Having said that, any programmer in any language can learn DBus in a 
day.  But while HTTP and REST is easy enough, hardly any programmer can 
use CouchDB properly without considerable practice.  With CouchDB, the 
API isn't the hard part.  But if programmers haven't already adopted 
SQLite by now, well, that's ominous.

I started out just speculating about the role of CouchDB with desktop 
apps, perhaps even as an arrow in the free desktop's quiver.  "Why not?" 
I said.  Well, I am starting to answer that question I'm afraid!

-- 
Jason Smith
Proven Corporation
Bangkok, Thailand
http://www.proven-corporation.com

Re: Chance of including CouchDB in Linux distros or desktops?

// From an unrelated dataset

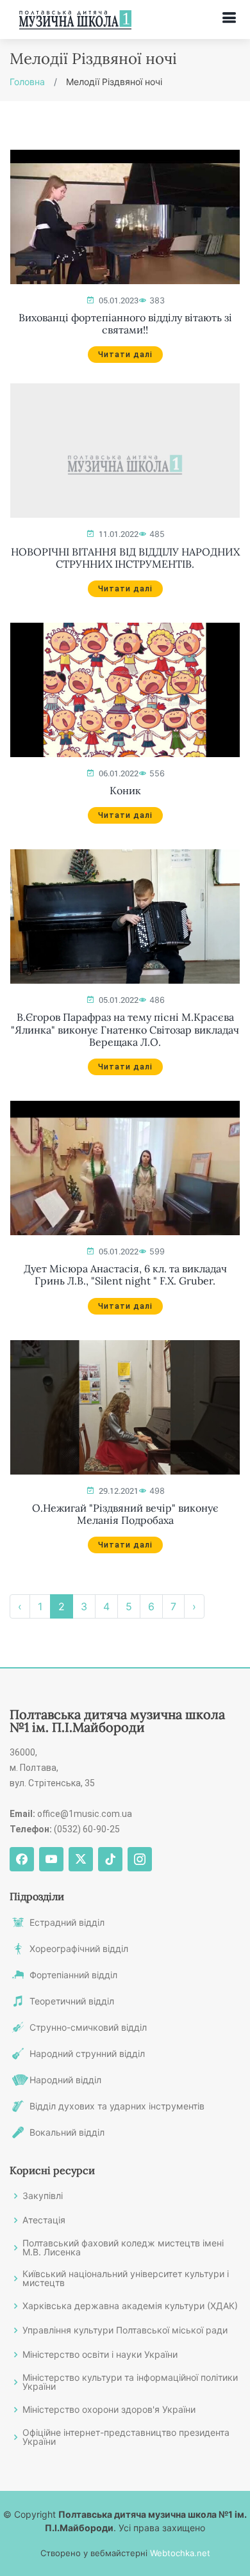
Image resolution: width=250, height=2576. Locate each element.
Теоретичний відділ (71, 2001)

Posted by Noah Slater <ns...@apache.org>.
On Fri, Mar 06, 2009 at 03:51:30PM -0800, David Reid wrote:
> ... having a DBus couchdb API is a TERRIBLE idea.  It's right up there with
> building an XML-RPC or SOAP bridge to CouchDB.  I promise you that a great
> deal more people understand HTTP than DBus.

LOL

-- 
Noah Slater, http://tumbolia.org/nslater

Re: Chance of including CouchDB in Linux distros or desktops?

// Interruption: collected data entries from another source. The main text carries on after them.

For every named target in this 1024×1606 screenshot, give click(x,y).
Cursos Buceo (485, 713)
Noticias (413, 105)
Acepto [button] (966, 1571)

Posted by David Reid <dr...@dreid.org>.
Since this thread has veered wildly off course I'm going to just respond to
Jason here.

On Thu, Mar 5, 2009 at 12:31 AM, Jason Smith <jh...@proven-corporation.com>wrote:

> Hi, all.  I had a thought the other day and wanted to share:
>
> What are the chances that the free software movers and shakers could
> successfully lobby CouchDB to be included in the Freedesktop.org system?
>
> Consider DBus, which is a mandatory component of Linux (actually,
> Freedesktop) desktops, is now understood by all developers, leading to more
> and more apps talking to each other over DBus.  I suggest that having a
> document DB built in to all Linux desktops would be true innovation for
> Linux development (especially since the GNOME pundits want to move to
> "web-aware" desktops).
>

I reject the notion that any (much less all) developers understand DBus.


>
> If there is any chance in Hell that it could gain traction (I'm
> enthusiastic but skeptical--IMHO "Linux desktop innovation" is a myth, but I
> digress), I'd definitely volunteer to write code, as I have relevant
> experience.  I'm thinking of two components:
>
> 1. Similar to DBus, you have one CouchDB process per user that runs when he
> logs on and exits when he logs out.  (Maybe have a system-wide CouchDB too
> but I'm not sure if there is a need.)


Now that I've said that, I like the idea.  Having a single common API for
getting at all the data I put into gnome applications would be great.
Having that be something that I can also use on non-linux platforms is also
a great idea.  I don't think the whole thing is very likely to happen but I
would love it if it did.


>
> 2. (I'm surprised this doesn't exist already) A DBus CouchDB client API, so
> that nobody has to learn or use HTTP in their code, just the well-known
> DBus.
>

... having a DBus couchdb API is a TERRIBLE idea.  It's right up there with
building an XML-RPC or SOAP bridge to CouchDB.  I promise you that a great
deal more people understand HTTP than DBus.

-David

Re: Chance of including CouchDB in Linux distros or desktops?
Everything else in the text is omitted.